* Task directions
All records are to be printed again exactly as they appear.
BEGIN Extracted entries
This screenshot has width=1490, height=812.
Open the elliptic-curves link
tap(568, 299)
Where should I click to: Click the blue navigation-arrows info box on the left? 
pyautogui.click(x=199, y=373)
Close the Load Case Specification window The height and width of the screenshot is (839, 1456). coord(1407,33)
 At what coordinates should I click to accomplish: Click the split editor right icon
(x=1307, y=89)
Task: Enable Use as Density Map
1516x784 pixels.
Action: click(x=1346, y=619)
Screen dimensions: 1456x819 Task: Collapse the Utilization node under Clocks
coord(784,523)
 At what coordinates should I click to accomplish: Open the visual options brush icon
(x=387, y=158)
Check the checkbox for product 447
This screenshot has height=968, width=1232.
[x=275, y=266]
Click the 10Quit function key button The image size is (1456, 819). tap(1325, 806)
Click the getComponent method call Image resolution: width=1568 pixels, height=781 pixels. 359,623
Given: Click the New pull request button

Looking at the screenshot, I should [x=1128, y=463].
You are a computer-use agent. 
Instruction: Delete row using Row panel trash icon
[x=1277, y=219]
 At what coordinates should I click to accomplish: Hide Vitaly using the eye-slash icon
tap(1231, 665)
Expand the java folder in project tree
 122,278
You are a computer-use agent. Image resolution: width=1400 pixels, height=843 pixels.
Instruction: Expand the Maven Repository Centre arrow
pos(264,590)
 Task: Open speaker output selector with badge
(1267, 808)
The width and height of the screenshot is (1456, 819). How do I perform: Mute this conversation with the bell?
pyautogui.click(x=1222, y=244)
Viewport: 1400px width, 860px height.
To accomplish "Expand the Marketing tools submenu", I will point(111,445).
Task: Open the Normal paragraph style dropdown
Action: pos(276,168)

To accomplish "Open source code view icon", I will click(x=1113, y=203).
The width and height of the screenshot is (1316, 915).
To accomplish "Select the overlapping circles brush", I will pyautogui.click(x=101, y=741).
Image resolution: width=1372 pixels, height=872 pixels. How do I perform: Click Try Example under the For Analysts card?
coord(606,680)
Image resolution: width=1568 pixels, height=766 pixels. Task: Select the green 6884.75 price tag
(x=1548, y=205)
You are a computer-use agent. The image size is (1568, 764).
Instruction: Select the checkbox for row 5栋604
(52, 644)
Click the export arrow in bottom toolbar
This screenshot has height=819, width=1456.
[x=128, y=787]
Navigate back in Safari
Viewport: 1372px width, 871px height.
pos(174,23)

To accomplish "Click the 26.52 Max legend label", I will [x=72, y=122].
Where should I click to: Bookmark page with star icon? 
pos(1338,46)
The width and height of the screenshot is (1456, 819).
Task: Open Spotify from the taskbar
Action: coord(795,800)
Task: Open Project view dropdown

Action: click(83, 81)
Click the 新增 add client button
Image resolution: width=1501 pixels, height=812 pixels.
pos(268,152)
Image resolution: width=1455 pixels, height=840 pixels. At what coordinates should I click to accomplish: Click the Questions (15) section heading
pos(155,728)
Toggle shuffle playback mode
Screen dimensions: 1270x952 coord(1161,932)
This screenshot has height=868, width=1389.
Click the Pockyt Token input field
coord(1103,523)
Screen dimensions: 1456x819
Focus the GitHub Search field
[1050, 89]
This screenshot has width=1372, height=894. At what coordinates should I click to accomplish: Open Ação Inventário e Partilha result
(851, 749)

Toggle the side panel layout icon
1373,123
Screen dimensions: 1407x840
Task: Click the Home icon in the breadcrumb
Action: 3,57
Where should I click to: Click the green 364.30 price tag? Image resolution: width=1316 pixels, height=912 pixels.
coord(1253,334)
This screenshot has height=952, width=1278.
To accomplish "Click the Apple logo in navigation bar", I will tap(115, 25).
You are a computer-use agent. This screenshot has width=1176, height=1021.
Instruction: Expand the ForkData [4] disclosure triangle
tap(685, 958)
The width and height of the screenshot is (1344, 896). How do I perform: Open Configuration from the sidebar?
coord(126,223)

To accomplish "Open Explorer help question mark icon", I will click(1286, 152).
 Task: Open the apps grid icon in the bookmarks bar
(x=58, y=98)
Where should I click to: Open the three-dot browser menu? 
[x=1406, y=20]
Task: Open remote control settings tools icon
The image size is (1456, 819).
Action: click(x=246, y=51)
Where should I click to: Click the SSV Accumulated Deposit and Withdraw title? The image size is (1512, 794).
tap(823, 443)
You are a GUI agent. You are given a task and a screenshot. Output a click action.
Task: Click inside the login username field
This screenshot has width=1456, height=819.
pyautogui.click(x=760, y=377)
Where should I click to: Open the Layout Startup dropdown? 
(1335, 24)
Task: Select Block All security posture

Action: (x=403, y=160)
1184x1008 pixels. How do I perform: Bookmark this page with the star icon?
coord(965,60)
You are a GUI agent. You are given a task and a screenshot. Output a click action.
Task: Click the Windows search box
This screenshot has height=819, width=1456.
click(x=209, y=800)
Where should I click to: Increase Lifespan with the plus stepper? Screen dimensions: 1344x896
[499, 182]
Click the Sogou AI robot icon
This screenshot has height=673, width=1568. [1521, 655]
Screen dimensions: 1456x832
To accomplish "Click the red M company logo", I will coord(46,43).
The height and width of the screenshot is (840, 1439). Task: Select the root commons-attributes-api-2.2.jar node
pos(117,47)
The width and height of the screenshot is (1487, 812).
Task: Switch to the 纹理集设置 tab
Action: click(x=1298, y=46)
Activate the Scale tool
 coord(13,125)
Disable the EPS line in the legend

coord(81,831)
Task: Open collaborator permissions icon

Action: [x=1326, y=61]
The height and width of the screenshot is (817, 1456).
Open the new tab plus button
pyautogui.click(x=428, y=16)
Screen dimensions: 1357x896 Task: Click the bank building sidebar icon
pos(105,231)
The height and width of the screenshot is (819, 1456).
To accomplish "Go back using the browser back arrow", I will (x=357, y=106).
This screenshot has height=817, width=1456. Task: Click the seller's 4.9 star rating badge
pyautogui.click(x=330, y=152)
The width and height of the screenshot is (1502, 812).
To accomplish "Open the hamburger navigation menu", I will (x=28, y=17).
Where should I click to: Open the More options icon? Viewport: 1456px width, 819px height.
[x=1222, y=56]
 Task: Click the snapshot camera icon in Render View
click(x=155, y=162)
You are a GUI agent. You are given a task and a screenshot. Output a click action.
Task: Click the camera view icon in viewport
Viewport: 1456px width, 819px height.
END Extracted entries
* Task solution
This screenshot has width=1490, height=812.
Open the elliptic-curves link
tap(568, 299)
Where should I click to: Click the blue navigation-arrows info box on the left? 
pyautogui.click(x=199, y=373)
Close the Load Case Specification window The height and width of the screenshot is (839, 1456). coord(1407,33)
 At what coordinates should I click to accomplish: Click the split editor right icon
(x=1307, y=89)
Task: Enable Use as Density Map
1516x784 pixels.
Action: click(x=1346, y=619)
Screen dimensions: 1456x819 Task: Collapse the Utilization node under Clocks
coord(784,523)
 At what coordinates should I click to accomplish: Open the visual options brush icon
(x=387, y=158)
Check the checkbox for product 447
This screenshot has height=968, width=1232.
[x=275, y=266]
Click the 10Quit function key button The image size is (1456, 819). tap(1325, 806)
Click the getComponent method call Image resolution: width=1568 pixels, height=781 pixels. 359,623
Given: Click the New pull request button

Looking at the screenshot, I should [x=1128, y=463].
You are a computer-use agent. 
Instruction: Delete row using Row panel trash icon
[x=1277, y=219]
 At what coordinates should I click to accomplish: Hide Vitaly using the eye-slash icon
tap(1231, 665)
Expand the java folder in project tree
 122,278
You are a computer-use agent. Image resolution: width=1400 pixels, height=843 pixels.
Instruction: Expand the Maven Repository Centre arrow
pos(264,590)
 Task: Open speaker output selector with badge
(1267, 808)
The width and height of the screenshot is (1456, 819). How do I perform: Mute this conversation with the bell?
pyautogui.click(x=1222, y=244)
Viewport: 1400px width, 860px height.
To accomplish "Expand the Marketing tools submenu", I will point(111,445).
Task: Open the Normal paragraph style dropdown
Action: pos(276,168)

To accomplish "Open source code view icon", I will click(x=1113, y=203).
The width and height of the screenshot is (1316, 915).
To accomplish "Select the overlapping circles brush", I will pyautogui.click(x=101, y=741).
Image resolution: width=1372 pixels, height=872 pixels. How do I perform: Click Try Example under the For Analysts card?
coord(606,680)
Image resolution: width=1568 pixels, height=766 pixels. Task: Select the green 6884.75 price tag
(x=1548, y=205)
You are a computer-use agent. The image size is (1568, 764).
Instruction: Select the checkbox for row 5栋604
(52, 644)
Click the export arrow in bottom toolbar
This screenshot has height=819, width=1456.
[x=128, y=787]
Navigate back in Safari
Viewport: 1372px width, 871px height.
pos(174,23)

To accomplish "Click the 26.52 Max legend label", I will [x=72, y=122].
Where should I click to: Bookmark page with star icon? 
pos(1338,46)
The width and height of the screenshot is (1456, 819).
Task: Open Spotify from the taskbar
Action: coord(795,800)
Task: Open Project view dropdown

Action: click(83, 81)
Click the 新增 add client button
Image resolution: width=1501 pixels, height=812 pixels.
pos(268,152)
Image resolution: width=1455 pixels, height=840 pixels. At what coordinates should I click to accomplish: Click the Questions (15) section heading
pos(155,728)
Toggle shuffle playback mode
Screen dimensions: 1270x952 coord(1161,932)
This screenshot has height=868, width=1389.
Click the Pockyt Token input field
coord(1103,523)
Screen dimensions: 1456x819
Focus the GitHub Search field
[1050, 89]
This screenshot has width=1372, height=894. At what coordinates should I click to accomplish: Open Ação Inventário e Partilha result
(851, 749)

Toggle the side panel layout icon
1373,123
Screen dimensions: 1407x840
Task: Click the Home icon in the breadcrumb
Action: 3,57
Where should I click to: Click the green 364.30 price tag? Image resolution: width=1316 pixels, height=912 pixels.
coord(1253,334)
This screenshot has height=952, width=1278.
To accomplish "Click the Apple logo in navigation bar", I will tap(115, 25).
You are a computer-use agent. This screenshot has width=1176, height=1021.
Instruction: Expand the ForkData [4] disclosure triangle
tap(685, 958)
The width and height of the screenshot is (1344, 896). How do I perform: Open Configuration from the sidebar?
coord(126,223)

To accomplish "Open Explorer help question mark icon", I will click(1286, 152).
 Task: Open the apps grid icon in the bookmarks bar
(x=58, y=98)
Where should I click to: Open the three-dot browser menu? 
[x=1406, y=20]
Task: Open remote control settings tools icon
The image size is (1456, 819).
Action: click(x=246, y=51)
Where should I click to: Click the SSV Accumulated Deposit and Withdraw title? The image size is (1512, 794).
tap(823, 443)
You are a GUI agent. You are given a task and a screenshot. Output a click action.
Task: Click inside the login username field
This screenshot has width=1456, height=819.
pyautogui.click(x=760, y=377)
Where should I click to: Open the Layout Startup dropdown? 
(1335, 24)
Task: Select Block All security posture

Action: (x=403, y=160)
1184x1008 pixels. How do I perform: Bookmark this page with the star icon?
coord(965,60)
You are a GUI agent. You are given a task and a screenshot. Output a click action.
Task: Click the Windows search box
This screenshot has height=819, width=1456.
click(x=209, y=800)
Where should I click to: Increase Lifespan with the plus stepper? Screen dimensions: 1344x896
[499, 182]
Click the Sogou AI robot icon
This screenshot has height=673, width=1568. [1521, 655]
Screen dimensions: 1456x832
To accomplish "Click the red M company logo", I will coord(46,43).
The height and width of the screenshot is (840, 1439). Task: Select the root commons-attributes-api-2.2.jar node
pos(117,47)
The width and height of the screenshot is (1487, 812).
Task: Switch to the 纹理集设置 tab
Action: click(x=1298, y=46)
Activate the Scale tool
 coord(13,125)
Disable the EPS line in the legend

coord(81,831)
Task: Open collaborator permissions icon

Action: [x=1326, y=61]
The height and width of the screenshot is (817, 1456).
Open the new tab plus button
pyautogui.click(x=428, y=16)
Screen dimensions: 1357x896 Task: Click the bank building sidebar icon
pos(105,231)
The height and width of the screenshot is (819, 1456).
To accomplish "Go back using the browser back arrow", I will (x=357, y=106).
This screenshot has height=817, width=1456. Task: Click the seller's 4.9 star rating badge
pyautogui.click(x=330, y=152)
The width and height of the screenshot is (1502, 812).
To accomplish "Open the hamburger navigation menu", I will (x=28, y=17).
Where should I click to: Open the More options icon? Viewport: 1456px width, 819px height.
[x=1222, y=56]
 Task: Click the snapshot camera icon in Render View
click(x=155, y=162)
You are a GUI agent. You are given a task and a screenshot. Output a click action.
Task: Click the camera view icon in viewport
Viewport: 1456px width, 819px height.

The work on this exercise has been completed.